With a furrowed brow and a dense black beard, Belhaj wears the expression of a man who is perpetually angry, or skeptical, or both that is, until he cracks one of his wide, wry smiles, exposing the humor within the fighter. He is the military commander of Tripoli, a position he acquired in the chaos of the revolution because his Islamist fighters were crucial in taking the Libyan capital in early September. This makes him one of the most prominent leaders of the anti-Gaddafi forces that now control most of the country. Belhaj's rise to prominence, his adherence to the precepts of political Islam and his unhappy history with the U.S. he says he was tortured by the CIA is a combination that alarms many Westerners who are unsure about Libya's new masters and about the direction they intend to steer the country. "Just because the revolution is not Islamist doesn't mean the Islamists will not capitalize in post-Gaddafi Libya," says David Schenker, director of Arab politics at the Washington Institute for Near East Policy.

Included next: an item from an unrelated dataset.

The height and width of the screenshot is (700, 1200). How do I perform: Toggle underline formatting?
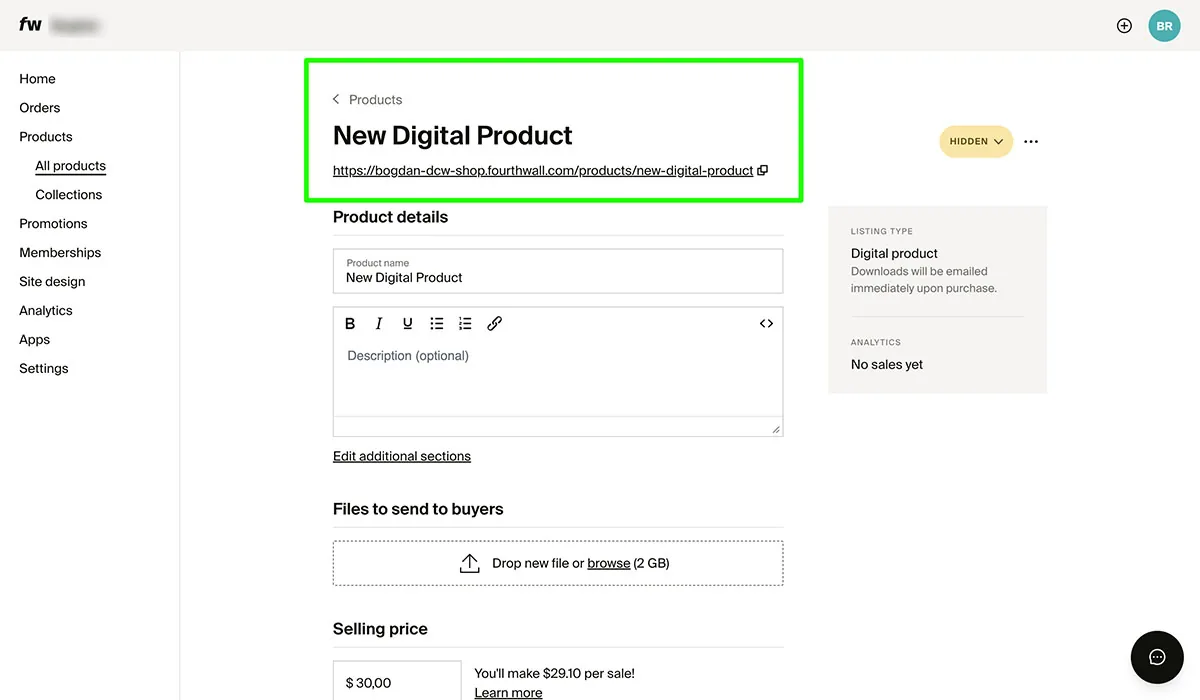click(x=407, y=323)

Belhaj, 45, says the West needn't fear him: he would like to hear an apology for his torture, but he has no intention of taking revenge. And he insists his view of Islam doesn't put him in conflict with the countries that treated him as a terrorist. "Who says that Islam is against the West, and who says Islam is against other religions?" he asks rhetorically as we chat in a plush, brightly lit meeting room in Tripoli's Radisson Hotel. The religions coexisted for hundreds of years and even helped each other, he says.
If that sounds like a too-convenient reading of history, Belhaj points out that long before the West helped to topple the Libyan tyrant, it gave sanctuary to his victims. "When we were oppressed by Gaddafi, we sought refuge in Europe to find safety," he says.

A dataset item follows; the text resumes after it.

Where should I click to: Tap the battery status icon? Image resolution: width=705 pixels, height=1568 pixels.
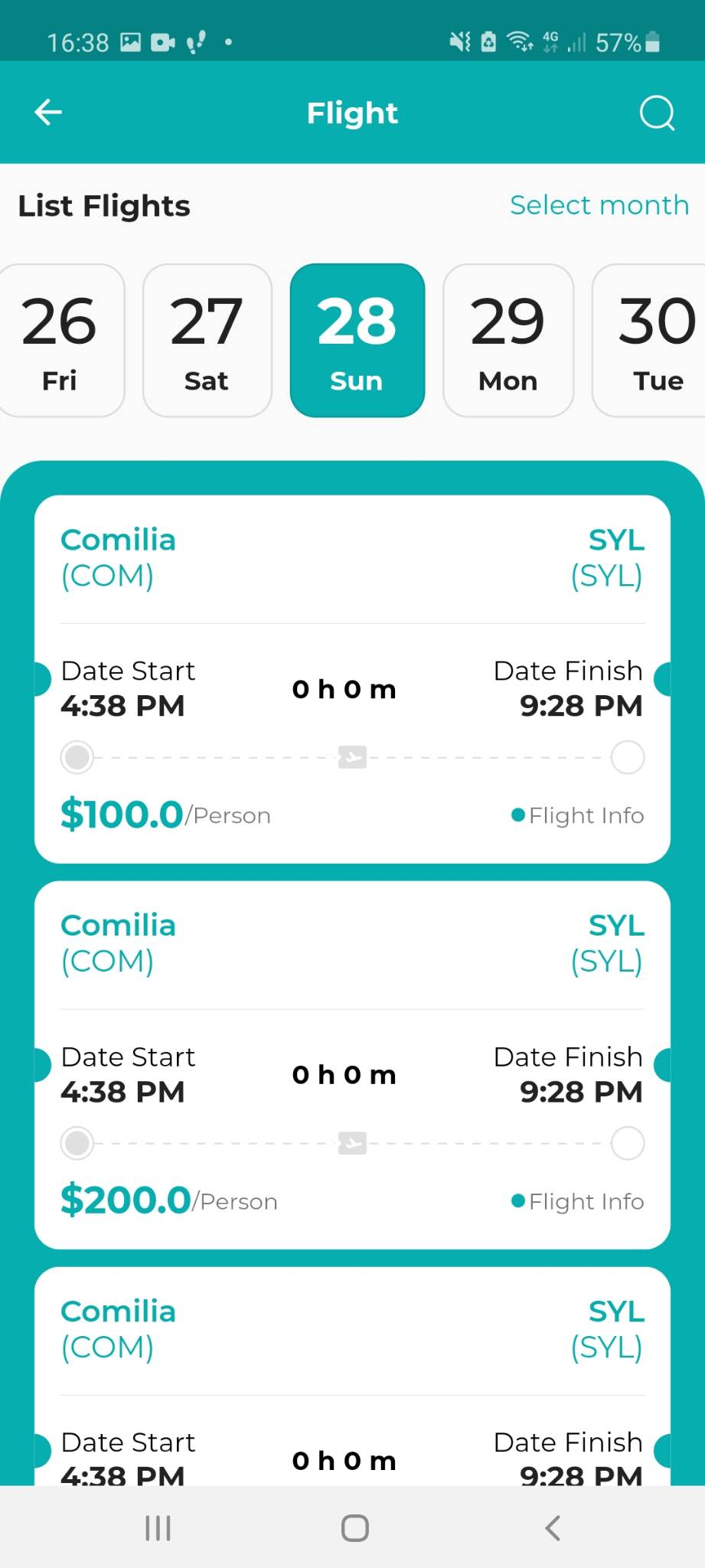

The threat of an Islamist revival, and the prospect of a Libyan revolution hijacked by extremists, seems very real to Western policymakers and analysts rattled by an unpredictable Arab Spring whose protagonists have been at times ardent secularists and at others committed Islamists. For years, Islamist groups like the Libyan Islamic Fighting Group (LIFG), of which Belhaj is a former member, worked underground to challenge Gaddafi's rule. (The LIFG was later dissolved under a government deradicalization program.) In the final months of desert warfare against Gaddafi's forces, some of the rebels' fiercest fighting brigades consisted of men whose passionate faith meant they were not afraid to die. The Islamic expression of faith Allahu akbar (God is great) has become the Libyans' universal cry of rebel solidarity. And the mantra that Gaddafi "doesn't know Islam" is a common motivational rhetoric used by rebel commanders to boost morale on bloody and sometimes hopeless desert front lines.
And yet in the war against Gaddafi, the West and Libya's Islamists found themselves for the first time since the Afghan war against the Soviet Union lining up on the same side. That created an alliance that was in stark contrast to the bitter conflicts between Western and Muslim forces in countries like Iraq and Afghanistan that have marked much of the past decade. "The fact that Gaddafi used [the West] as a common enemy, well, the saying 'The enemy of my enemy is my friend' holds very true here," says Jalal al-Gallal, a spokesman for the National Transitional Council (NTC). As a consequence of NATO support, he adds, "you see that people are really quite friendly."